Saudi Arabia and Iran trade cyber-attacks
LONDON - The cold war between Saudi Arabia and Iran is heating up in cyberspace with the countries exchanging a number of computer-based attacks in recent weeks.
A group of websites affiliated with the Iranian Foreign Ministry were hit with a major cyber-attack recently and Tehran quickly blamed Riyadh. According to Iranian authorities, more than 50 Foreign Ministry websites were compromised in a series of hacks between May 24th and June 1st by activists who called themselves Team Bad Dream.
The hackers took down the websites and posted content that included a collage photo of Saudi kings.
One of Saudi Arabia’s most widely circulated daily newspapers, Al Watan, which is owned by members of the royal family, then had its website hacked, with its editor accusing Iran of being responsible.
Hackers remotely accessed the website of the newspaper, which is known for a liberal slant, and uploaded false reports and statements attributed to Crown Prince Mohammed bin Nayef bin Abdulaziz.
A statement issued by the newspaper said the publication’s website was hacked the morning of June 2nd by “hostile groups from outside the kingdom”, who “were able to control the website for a period of time and published fabricated news”, including a false statement attributed to the crown prince about Operation Decisive Storm in Yemen.
Al Watan Editor Othman al-Sini said in a television interview that the cyber-attacks uploaded fake news items that were sympathetic to Iran and the Houthi rebels, which are at war with an Arab coalition led by Saudi Arabia.
It is unclear whether the attacks were state-sponsored or the work of independent hacktivists.
Both Saudi Arabia and Iran have upgraded cyber-defence capabilities in recent years. Iran took such steps after a 2012 attack on its nuclear facilities, which Tehran blamed on the United States and Israel.
In March, the US State Department charged seven Iranians for allegedly compromising the computer systems of several banks in the period 2011-13.
The latest cyber-attack, allegedly by Iranian hackers, pales in comparison to previous cyber-sabotage actions.
In August 2012, Saudi Aramco, the world’s biggest oil and gas company, fell victim to a malware virus that infected 30,000 computers. The so-called Shamoon virus, which took Aramco ten days to eradicate, was planted by a politically motivated group calling itself the Cutting Sword of Justice, which US investigators say is tied to Iran.
Because of the growing regional threat that government-sponsored hackers, as well as cyber-terrorists, pose, estimates indicate that the Middle East cyber-security market will reach $9.56 billion in 2019. Iran, for example, has gone from low-level capabilities to almost the same standard of sophistication shown by China and Russia, analysts said.
“In terms of awareness, things are considerably better than they were two or three years ago,” said Mohamed al-Harbi, a 34-year-old Riyadh-based IT consultant, who counts a number of online publications as clients.

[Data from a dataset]

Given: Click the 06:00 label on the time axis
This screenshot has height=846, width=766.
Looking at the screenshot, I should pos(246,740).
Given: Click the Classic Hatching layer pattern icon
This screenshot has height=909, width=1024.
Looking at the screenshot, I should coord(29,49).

...

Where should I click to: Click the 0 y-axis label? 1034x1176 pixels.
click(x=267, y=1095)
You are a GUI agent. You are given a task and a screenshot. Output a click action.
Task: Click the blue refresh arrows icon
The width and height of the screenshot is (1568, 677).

_Action item A_: Name every country mentioned in the cyber-attacks article.
_Action item B_: Put this sentence from the cyber-attacks article into Spanish: "It is unclear whether the attacks were state-sponsored or the work of independent hacktivists."
_Action item C_: Print the part of the cyber-attacks article between "The latest cyber-attack, allegedly" and "tied to Iran.", inclusive.
Rely on the article about Saudi-Iranian cyber-attacks alone.

_Written response A_: Saudi Arabia, Iran, Yemen, the United States, Israel, China, Russia

_Written response B_: No está claro si los ataques fueron patrocinados por el Estado o si fueron obra de hacktivistas independientes.

_Written response C_:
The latest cyber-attack, allegedly by Iranian hackers, pales in comparison to previous cyber-sabotage actions.
In August 2012, Saudi Aramco, the world’s biggest oil and gas company, fell victim to a malware virus that infected 30,000 computers. The so-called Shamoon virus, which took Aramco ten days to eradicate, was planted by a politically motivated group calling itself the Cutting Sword of Justice, which US investigators say is tied to Iran.